START Available data

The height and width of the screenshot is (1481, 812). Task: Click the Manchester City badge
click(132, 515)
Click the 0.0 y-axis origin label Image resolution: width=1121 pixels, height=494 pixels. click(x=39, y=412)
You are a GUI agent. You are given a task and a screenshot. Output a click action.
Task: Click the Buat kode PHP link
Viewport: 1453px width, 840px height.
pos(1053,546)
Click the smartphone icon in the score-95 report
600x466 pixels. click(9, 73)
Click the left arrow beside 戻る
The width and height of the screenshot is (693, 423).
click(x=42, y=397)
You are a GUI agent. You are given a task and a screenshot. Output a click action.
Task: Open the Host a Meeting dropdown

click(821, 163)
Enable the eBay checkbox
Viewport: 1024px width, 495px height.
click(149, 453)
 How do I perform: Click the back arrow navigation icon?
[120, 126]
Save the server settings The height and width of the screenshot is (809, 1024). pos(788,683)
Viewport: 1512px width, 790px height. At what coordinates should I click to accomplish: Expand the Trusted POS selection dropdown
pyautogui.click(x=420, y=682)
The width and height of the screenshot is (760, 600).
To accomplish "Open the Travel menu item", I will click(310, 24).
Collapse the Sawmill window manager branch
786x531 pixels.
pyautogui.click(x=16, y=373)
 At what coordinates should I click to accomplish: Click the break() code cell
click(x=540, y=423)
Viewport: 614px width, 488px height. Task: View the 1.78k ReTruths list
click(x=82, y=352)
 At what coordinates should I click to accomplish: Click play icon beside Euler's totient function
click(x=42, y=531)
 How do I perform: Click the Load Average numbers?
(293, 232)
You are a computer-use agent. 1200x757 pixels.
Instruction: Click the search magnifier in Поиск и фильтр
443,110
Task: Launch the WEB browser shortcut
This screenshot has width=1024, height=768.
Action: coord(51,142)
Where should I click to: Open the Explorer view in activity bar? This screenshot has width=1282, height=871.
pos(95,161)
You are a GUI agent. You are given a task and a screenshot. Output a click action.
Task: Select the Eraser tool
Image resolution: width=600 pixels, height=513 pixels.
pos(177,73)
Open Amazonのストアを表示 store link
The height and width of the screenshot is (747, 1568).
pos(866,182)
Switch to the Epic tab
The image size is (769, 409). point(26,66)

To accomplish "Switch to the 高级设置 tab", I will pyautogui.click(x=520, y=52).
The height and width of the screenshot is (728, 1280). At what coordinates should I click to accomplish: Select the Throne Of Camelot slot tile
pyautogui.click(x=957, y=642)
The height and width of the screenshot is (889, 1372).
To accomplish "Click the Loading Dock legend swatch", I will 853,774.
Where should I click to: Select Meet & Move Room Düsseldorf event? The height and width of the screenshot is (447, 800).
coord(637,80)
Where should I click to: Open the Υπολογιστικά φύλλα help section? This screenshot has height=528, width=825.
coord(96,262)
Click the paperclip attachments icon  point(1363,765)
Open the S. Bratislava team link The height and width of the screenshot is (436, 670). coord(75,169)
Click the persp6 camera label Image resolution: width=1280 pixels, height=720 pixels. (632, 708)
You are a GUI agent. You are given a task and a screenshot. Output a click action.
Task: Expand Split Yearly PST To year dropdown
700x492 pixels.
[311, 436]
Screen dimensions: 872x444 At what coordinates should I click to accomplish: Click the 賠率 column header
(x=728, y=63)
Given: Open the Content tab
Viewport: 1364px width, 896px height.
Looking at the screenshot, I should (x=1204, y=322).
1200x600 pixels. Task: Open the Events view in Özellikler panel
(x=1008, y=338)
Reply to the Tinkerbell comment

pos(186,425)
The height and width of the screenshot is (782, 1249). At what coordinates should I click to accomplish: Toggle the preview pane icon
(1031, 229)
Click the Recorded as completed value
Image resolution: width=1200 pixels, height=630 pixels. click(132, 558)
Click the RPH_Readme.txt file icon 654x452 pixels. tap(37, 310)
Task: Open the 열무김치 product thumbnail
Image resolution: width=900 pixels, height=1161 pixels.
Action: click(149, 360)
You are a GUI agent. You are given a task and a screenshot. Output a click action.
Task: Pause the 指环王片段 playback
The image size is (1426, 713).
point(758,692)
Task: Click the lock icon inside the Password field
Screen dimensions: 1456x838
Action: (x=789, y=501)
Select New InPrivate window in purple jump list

END Available data

:: Your assignment ::
After locating the line that holds "Task: Expand Split", print it and each line after it through the end of the data, exactly as it stands.

:: Exercise answer ::
Task: Expand Split Yearly PST To year dropdown
700x492 pixels.
[311, 436]
Screen dimensions: 872x444 At what coordinates should I click to accomplish: Click the 賠率 column header
(x=728, y=63)
Given: Open the Content tab
Viewport: 1364px width, 896px height.
Looking at the screenshot, I should (x=1204, y=322).
1200x600 pixels. Task: Open the Events view in Özellikler panel
(x=1008, y=338)
Reply to the Tinkerbell comment

pos(186,425)
The height and width of the screenshot is (782, 1249). At what coordinates should I click to accomplish: Toggle the preview pane icon
(1031, 229)
Click the Recorded as completed value
Image resolution: width=1200 pixels, height=630 pixels. click(132, 558)
Click the RPH_Readme.txt file icon 654x452 pixels. tap(37, 310)
Task: Open the 열무김치 product thumbnail
Image resolution: width=900 pixels, height=1161 pixels.
Action: click(149, 360)
You are a GUI agent. You are given a task and a screenshot. Output a click action.
Task: Pause the 指环王片段 playback
The image size is (1426, 713).
point(758,692)
Task: Click the lock icon inside the Password field
Screen dimensions: 1456x838
Action: (x=789, y=501)
Select New InPrivate window in purple jump list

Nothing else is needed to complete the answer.